**Estratto della pagina**

╭──

Crescita economica in cambio di libertà. Perché vacilla il patto tra Xi e i cinesi

L'inefficacia delle misure anti-pandemia è ormai evidente e rischia di rompere il rapporto fra il presidente e i cittadini

Crescita economica in cambio di libertà. Perché vacilla il patto tra Xi e i cinesi

Crescita economica ininterrotta e speranza di benessere sempre più diffuso in cambio di una totale rinuncia alla libertà, alla democrazia e ai diritti civili. È il patto su cui si è basato, fin qui, il rapporto tra l'imperatore comunista Xi Jinping e un miliardo e 400 milioni di cinesi. Ora quel patto traballa. A metterlo in forse, in una sorta di drammatica nemesi, ci sta pensando una pandemia che pur essendo nata in Cina aveva fin qui messo in ginocchio soltanto l'Occidente. Ora invece l'effetto boomerang delle drastiche misure adottate per combattere il Covid sta mettendo all'angolo i vertici del Partito comunista cinese, privandoli dell'ultima legittimazione di cui godevano.

╰──

**Attività da svolgere**
- 1) Trascrivi il tratto dell'estratto sul patto tra Xi e i cinesi che comincia con le parole "L'inefficacia delle misure" e fermati dopo le parole "di cui godevano.".
- 2) Secondo l'estratto sul patto tra Xi e i cinesi, quanti sono i cinesi legati a Xi Jinping da quel patto?

Record del dataset:
╭──

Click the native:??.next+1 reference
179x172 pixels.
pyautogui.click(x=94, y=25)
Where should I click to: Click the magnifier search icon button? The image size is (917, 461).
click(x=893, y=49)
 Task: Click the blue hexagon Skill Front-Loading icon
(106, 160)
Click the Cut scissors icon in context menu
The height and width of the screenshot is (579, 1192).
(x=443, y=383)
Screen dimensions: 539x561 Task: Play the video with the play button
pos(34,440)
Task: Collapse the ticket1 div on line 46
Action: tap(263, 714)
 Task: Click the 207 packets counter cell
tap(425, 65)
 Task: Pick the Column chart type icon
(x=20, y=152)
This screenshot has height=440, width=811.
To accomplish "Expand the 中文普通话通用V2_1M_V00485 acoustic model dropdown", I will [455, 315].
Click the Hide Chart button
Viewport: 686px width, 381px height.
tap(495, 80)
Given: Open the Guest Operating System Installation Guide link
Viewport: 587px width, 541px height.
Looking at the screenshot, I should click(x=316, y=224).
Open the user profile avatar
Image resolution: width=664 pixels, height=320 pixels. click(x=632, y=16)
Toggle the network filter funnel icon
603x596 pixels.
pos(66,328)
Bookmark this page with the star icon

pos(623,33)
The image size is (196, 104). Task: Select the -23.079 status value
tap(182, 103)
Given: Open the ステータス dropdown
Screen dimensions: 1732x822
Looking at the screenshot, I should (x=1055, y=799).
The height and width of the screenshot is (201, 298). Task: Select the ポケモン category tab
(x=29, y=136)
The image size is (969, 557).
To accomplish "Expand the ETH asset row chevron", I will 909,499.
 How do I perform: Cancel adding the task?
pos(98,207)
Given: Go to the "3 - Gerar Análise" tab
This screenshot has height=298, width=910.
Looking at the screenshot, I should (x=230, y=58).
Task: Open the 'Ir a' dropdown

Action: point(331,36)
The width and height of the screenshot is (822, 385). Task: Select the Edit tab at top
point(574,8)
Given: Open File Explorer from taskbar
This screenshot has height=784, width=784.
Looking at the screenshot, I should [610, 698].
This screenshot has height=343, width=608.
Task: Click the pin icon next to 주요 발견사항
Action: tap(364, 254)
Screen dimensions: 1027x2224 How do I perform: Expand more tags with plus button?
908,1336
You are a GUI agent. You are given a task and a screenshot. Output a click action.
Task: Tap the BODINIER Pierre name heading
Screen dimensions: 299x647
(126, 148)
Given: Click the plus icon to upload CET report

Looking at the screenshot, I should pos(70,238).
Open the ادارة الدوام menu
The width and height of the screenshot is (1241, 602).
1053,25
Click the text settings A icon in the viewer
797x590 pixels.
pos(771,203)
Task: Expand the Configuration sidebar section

╰──

**Risposte alle attività**
- 1)
L'inefficacia delle misure anti-pandemia è ormai evidente e rischia di rompere il rapporto fra il presidente e i cittadini

Crescita economica in cambio di libertà. Perché vacilla il patto tra Xi e i cinesi

Crescita economica ininterrotta e speranza di benessere sempre più diffuso in cambio di una totale rinuncia alla libertà, alla democrazia e ai diritti civili. È il patto su cui si è basato, fin qui, il rapporto tra l'imperatore comunista Xi Jinping e un miliardo e 400 milioni di cinesi. Ora quel patto traballa. A metterlo in forse, in una sorta di drammatica nemesi, ci sta pensando una pandemia che pur essendo nata in Cina aveva fin qui messo in ginocchio soltanto l'Occidente. Ora invece l'effetto boomerang delle drastiche misure adottate per combattere il Covid sta mettendo all'angolo i vertici del Partito comunista cinese, privandoli dell'ultima legittimazione di cui godevano.

- 2) Un miliardo e 400 milioni.